The Ways Menopause and the Thyroid Are Connected
We know that menopause and thyroid disorders can show up very similarly despite having different treatments, but does one actually have anything to do with the other? Possibly…and they can make each other worse.
First off, changes in hormones affect other hormones. So, when your estrogen plummets during menopause or your T3 and T4 skyrocket in hyperthyroidism, other hormones may become out of balance as well.
One 2011 study discovered there is plenty of evidence showing estrogen can directly impact thyroid cells. That means when your estrogen goes down through your perimenopausal and menopausal years, your thyroid could be affected as well.
On the flip side, it has been shown that a thyroid disorder can potentially make your menopause worse. One study showed proper thyroid treatments (like synthetic TSH, T3, or T4) can improve menopause symptoms – and may even help you avoid hormone replacement therapy. (Another reason to get your thyroid checked!) We also know that those with thyroid disorders are more likely to have an early onset of menopause (sometimes before 40).

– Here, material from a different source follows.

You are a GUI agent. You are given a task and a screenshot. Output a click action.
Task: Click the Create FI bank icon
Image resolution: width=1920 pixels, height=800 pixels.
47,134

Finally, menopause and hypothyroidism can both reduce your bone density and increase your chance of heart disease. So, when put together for women in their 40s, 50s, or 60s, the conditions can bump up your risk of osteoporosis and heart disorders.
Good news: with proper treatment, these troubling connections can be greatly reduced.
Is It Menopause or a Thyroid Disorder?
If you are a woman in your middle years and start experiencing any of the symptoms mentioned in this article, it is a great idea to make a visit to your doctor. Do not just assume it’s that time of your life and there’s nothing you can do about it.
If you avoid proper thyroid treatment, not only will your general health be at risk, but you will never feel like you get over those miserable symptoms. And if your thyroid comes back perfectly normal, you can start the process of talking to your doctor about symptom-relief options during your perimenopause and menopause years.